Paman Pram sudah bisa menebak mengapa reaksi Bapak seperti itu. “Dekatkan ponselmu ke telinga bayimu, Kak. Aku akan mengadzani telinga bayimu sebelah kanan dan mengiqamati telinganya sebelah kiri," perintah Paman Pram.
 
“Untuk apa? Agar Ia menjadi anak tak tau diri sepertimu!” bantah Bapak. 

“Sudahlah Kak, bukan waktunya berdebat. Kau pun tau ajaran agamamu ketika ada bayi lahir, bukankah Aki sering memberi tau kita.” bujuk Paman Pram. Bapak pun akhirnya menurutinya, meskipun di lubuk hatinya tengah bergejolak. Terlihat ibu tak kuasa menahan bulir air mata sambil menatap bayi merah dalam dekapannya. Maka, tunailah salah satu sunnah pada bayi yang baru lahir yang dilakukan oleh Paman Pram.

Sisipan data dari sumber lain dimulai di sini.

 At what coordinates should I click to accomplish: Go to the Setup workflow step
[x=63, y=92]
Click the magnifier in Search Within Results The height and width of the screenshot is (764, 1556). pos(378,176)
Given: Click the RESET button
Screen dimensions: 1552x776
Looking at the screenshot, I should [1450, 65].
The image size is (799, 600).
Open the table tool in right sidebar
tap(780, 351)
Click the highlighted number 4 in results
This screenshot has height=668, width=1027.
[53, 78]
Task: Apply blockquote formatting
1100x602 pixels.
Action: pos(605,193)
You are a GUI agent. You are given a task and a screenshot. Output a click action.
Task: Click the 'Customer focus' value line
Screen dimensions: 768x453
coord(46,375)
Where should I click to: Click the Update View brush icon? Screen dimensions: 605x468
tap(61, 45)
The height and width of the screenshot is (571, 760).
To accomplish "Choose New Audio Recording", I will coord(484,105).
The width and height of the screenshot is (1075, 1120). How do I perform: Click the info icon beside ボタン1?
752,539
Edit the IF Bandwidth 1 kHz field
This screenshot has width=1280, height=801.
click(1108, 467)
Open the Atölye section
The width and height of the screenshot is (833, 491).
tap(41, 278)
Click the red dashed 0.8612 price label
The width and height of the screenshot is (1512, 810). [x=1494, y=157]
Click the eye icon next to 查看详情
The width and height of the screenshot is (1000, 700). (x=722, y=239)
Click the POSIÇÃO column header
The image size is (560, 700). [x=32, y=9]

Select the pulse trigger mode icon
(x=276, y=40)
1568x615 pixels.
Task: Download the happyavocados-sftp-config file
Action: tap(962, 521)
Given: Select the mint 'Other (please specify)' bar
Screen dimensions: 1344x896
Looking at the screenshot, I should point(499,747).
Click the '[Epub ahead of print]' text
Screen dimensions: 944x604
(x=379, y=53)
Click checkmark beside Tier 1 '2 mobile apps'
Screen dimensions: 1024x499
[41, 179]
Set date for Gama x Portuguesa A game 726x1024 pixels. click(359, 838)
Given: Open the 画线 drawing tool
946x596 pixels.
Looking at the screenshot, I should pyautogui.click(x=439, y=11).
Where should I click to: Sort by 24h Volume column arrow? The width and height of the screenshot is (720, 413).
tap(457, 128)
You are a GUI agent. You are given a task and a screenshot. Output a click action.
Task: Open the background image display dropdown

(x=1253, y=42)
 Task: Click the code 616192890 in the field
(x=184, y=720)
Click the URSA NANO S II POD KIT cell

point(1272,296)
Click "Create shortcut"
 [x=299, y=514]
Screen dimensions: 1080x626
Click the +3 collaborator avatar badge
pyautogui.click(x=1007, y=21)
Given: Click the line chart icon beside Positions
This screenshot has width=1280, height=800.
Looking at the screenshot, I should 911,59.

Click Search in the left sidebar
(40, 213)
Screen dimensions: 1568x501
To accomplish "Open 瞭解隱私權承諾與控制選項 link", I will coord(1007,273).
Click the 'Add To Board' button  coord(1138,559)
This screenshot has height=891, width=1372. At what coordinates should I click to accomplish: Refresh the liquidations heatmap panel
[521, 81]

“Kau sudah memberi nama bayimu?” tanya Paman Pram. 

“Belum, Aku tak sempat memikirkan nama untuknya,” jawab Bapak. 

“Jika diijinkan, bolehkah Aku memberinya nama, Kak?” 

“Terserah Kau lah.” 

“Banurasmi. Ya, namanya Banurasmi. Nama yang indah bukan?” tanya Paman Pram. 

“Apa artinya?” 

“Surya. Anak perempuan yang bersinar laksana sang surya.” jawab Paman Pram penuh antusias. “Esok pagi Aku akan mengajak Astri ke dusun, Kau bantu Kak Minah pasti Dia sangat lelah setelah melahirkan. Assalamu’alaikum.” Paman Pram menutup percakapan. 

Akhirnya malam itu terlewati juga meskipun masih menyisakan kegamangan di hati Bapak tentang perkara bayi perempuannya yang baru diberi nama BANURASMI.